- **Things to do**:
1/ Answer these questions from the forum thread on hot food, marking each answer (a), (b) or (c):
(a) Which country are the goatsweeds native to?
(b) What did Steve put in the fridge to marinate?
(c) What did UK curry house chefs use in place of pork?
2/ Rewrite the paragraph of the forum thread that begins "This is one of the most loved Indian curries" as a bulleted list, keeping its main facts.

- **Source**:
============================================================
Mate......... if you can add a 7 to that and finnish it i will be amazed. a single slice of one put me well and truly out of action for anything other than pannic and swearing for about 15 minuites.

The goatsweeds i grow are a native from peru. Would work well. They are about as hot as a habanero.

might try this some time

cheers


----------



## Steve (5/4/09)

Just put a Chicken Vindaloo in the fridge to marinate:


This is one of the most loved Indian curries in the UK. All Indian restaurants have it on their menu. It is a Portuguese influenced dish from Goa, in India. Traditionally, it was not meant to be hot. It originally contained pork, potatoes, (aloo) and vinegar (Vin), hence the name. However, as most curry house chefs in UK were Muslims, mainly Bangladeshis, they did not eat pork. They replaced the pork with beef and/or chicken. These days, you dont see pork Vindaloo at all in UK. Present day UK Vindaloo contains beef or chicken and it sometimes has chopped potatoes.
============================================================
- **Supplied information**:
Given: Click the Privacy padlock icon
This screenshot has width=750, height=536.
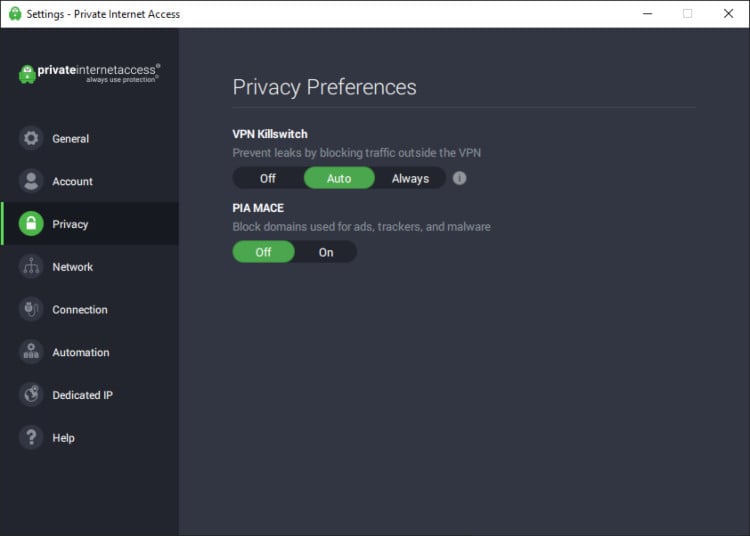Looking at the screenshot, I should pos(31,224).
============================================================
- **The results**:
1/
(a) Peru.
(b) A Chicken Vindaloo.
(c) Beef and/or chicken.

2/
- Vindaloo is one of the most loved Indian curries in the UK and appears on the menu of every Indian restaurant there.
- It is a Portuguese-influenced dish from Goa, India, and was not traditionally meant to be hot.
- It originally contained pork, potatoes (aloo) and vinegar (vin), which gave it its name.
- Most UK curry house chefs were Muslims, mainly Bangladeshis, who did not eat pork, so they replaced it with beef and/or chicken.
- Pork Vindaloo is no longer seen in the UK; today's version contains beef or chicken and sometimes chopped potatoes.